**** Selected extract
Finding the total amount given the percentage of a partial amount

In this lesson, we solve problems where we find the total amount given the partial amount and the percentage. Words in problems like ‘altogether’, ‘entire’, ‘in all’, ‘whole’ mean the total.

We solve such problems using a proportion. A proportion, as we have learnt, is an equality of two ratios.

$$\frac{percent}{100} = \frac{partial \: amount}{total \: amount(x)}$$

The total amount is the unknown quantity (x) that we need to find.

Percent and the partial amount are given and are known quantities

Cross multiplying and solving for x, gives the value of the total amount.

$$\frac{percent}{100} = \frac{partial \: amount}{total \: amount(x)}$$

$$Total \: amount = \frac{partial \: amount}{percent} \times 100$$

Formula

$$Total = \frac{part}{percent} \times 100$$

Consider the following solved examples.

Your friend has a bag of marbles and he tells you that 20% of the marbles are red. If they are 7 red marbles. How many marbles does he have altogether?
********
§ **Task**: Continue the lesson on finding a total amount from a percentage and a partial amount, starting right after its last sentence.
**** Source data
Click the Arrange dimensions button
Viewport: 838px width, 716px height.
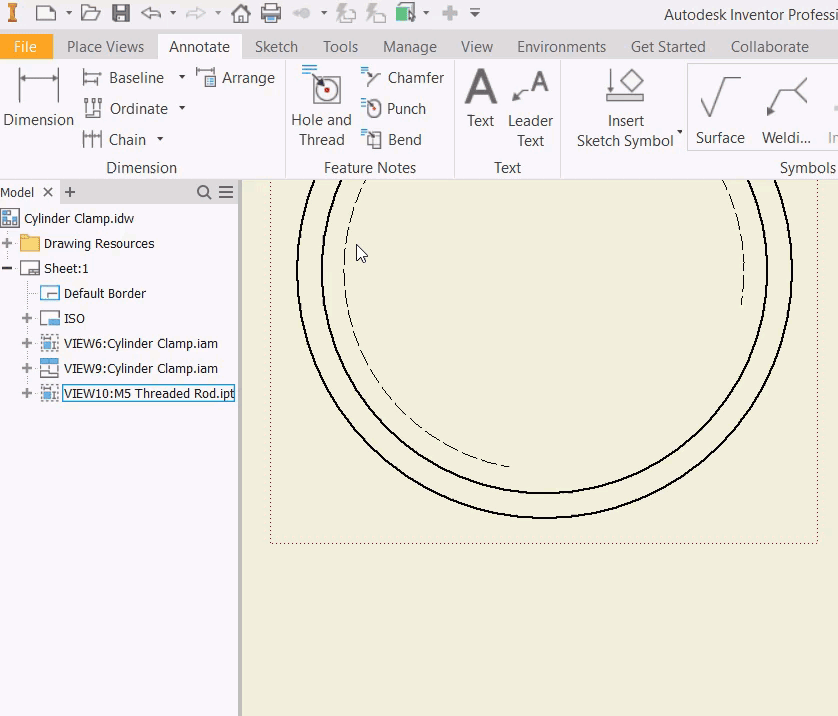236,78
********
§ **Result**:
Solution

Step 1:

Number of red marbles = 7

Percentage of red marbles = 20%

Step 2:

Using formula

$Total = \frac{part}{percent} \times 100$

The total number of marbles $\frac{7}{20} \times 100 = 35$

A high school marching band has 12 flute players. If 8% of the band members play the flute, then how many members are in the entire band?

Solution

Step 1:

Number of flute players = 12

Percentage of flute players = 8%

Step 2:

Using formula

$Total = \frac{part}{percent} \times 100$

Total number of flute players $\frac{12}{8} \times 100 = 150$

A small school has 60% boys and rest girls. If the number of boys is 48, what is the total number of boys and girls altogether in the school?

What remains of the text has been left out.